• **Stored data**
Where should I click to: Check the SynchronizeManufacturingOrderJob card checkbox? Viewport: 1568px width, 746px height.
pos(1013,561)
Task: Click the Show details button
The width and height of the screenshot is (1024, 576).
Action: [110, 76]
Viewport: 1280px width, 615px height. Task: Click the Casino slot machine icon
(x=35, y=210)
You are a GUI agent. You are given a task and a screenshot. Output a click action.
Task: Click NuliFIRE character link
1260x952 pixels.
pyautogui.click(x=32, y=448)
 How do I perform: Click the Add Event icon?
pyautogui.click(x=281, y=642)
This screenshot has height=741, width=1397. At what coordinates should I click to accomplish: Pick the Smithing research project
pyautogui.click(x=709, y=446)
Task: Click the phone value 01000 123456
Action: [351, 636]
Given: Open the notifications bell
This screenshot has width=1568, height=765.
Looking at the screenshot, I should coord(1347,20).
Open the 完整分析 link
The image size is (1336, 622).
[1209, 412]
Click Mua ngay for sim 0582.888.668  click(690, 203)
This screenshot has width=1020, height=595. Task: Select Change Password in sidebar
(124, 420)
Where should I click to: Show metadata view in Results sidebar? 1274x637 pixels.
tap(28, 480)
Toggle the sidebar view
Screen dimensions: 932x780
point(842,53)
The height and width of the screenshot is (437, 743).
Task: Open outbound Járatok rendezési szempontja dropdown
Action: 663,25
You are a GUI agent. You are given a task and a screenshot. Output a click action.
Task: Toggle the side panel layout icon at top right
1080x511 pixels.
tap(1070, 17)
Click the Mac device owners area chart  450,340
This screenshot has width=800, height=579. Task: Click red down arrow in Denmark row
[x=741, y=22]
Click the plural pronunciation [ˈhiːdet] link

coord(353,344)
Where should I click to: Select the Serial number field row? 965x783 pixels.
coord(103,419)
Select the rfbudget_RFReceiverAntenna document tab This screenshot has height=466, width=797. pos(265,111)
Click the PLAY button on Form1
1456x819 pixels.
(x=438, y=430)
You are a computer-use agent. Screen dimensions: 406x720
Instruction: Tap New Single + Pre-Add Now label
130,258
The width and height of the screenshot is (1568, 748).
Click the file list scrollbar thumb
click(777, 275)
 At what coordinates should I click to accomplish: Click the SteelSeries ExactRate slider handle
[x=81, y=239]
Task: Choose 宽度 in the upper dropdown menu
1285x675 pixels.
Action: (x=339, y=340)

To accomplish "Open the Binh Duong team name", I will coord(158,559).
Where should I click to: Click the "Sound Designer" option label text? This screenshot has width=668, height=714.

• **Problem details**
Please print verbatim each line from the first line of the entries above to the line that contains "Click the Mac", inclusive, and nothing more.

• **Written response**
Where should I click to: Check the SynchronizeManufacturingOrderJob card checkbox? Viewport: 1568px width, 746px height.
pos(1013,561)
Task: Click the Show details button
The width and height of the screenshot is (1024, 576).
Action: [110, 76]
Viewport: 1280px width, 615px height. Task: Click the Casino slot machine icon
(x=35, y=210)
You are a GUI agent. You are given a task and a screenshot. Output a click action.
Task: Click NuliFIRE character link
1260x952 pixels.
pyautogui.click(x=32, y=448)
 How do I perform: Click the Add Event icon?
pyautogui.click(x=281, y=642)
This screenshot has height=741, width=1397. At what coordinates should I click to accomplish: Pick the Smithing research project
pyautogui.click(x=709, y=446)
Task: Click the phone value 01000 123456
Action: [351, 636]
Given: Open the notifications bell
This screenshot has width=1568, height=765.
Looking at the screenshot, I should coord(1347,20).
Open the 完整分析 link
The image size is (1336, 622).
[1209, 412]
Click Mua ngay for sim 0582.888.668  click(690, 203)
This screenshot has width=1020, height=595. Task: Select Change Password in sidebar
(124, 420)
Where should I click to: Show metadata view in Results sidebar? 1274x637 pixels.
tap(28, 480)
Toggle the sidebar view
Screen dimensions: 932x780
point(842,53)
The height and width of the screenshot is (437, 743).
Task: Open outbound Járatok rendezési szempontja dropdown
Action: 663,25
You are a GUI agent. You are given a task and a screenshot. Output a click action.
Task: Toggle the side panel layout icon at top right
1080x511 pixels.
tap(1070, 17)
Click the Mac device owners area chart  450,340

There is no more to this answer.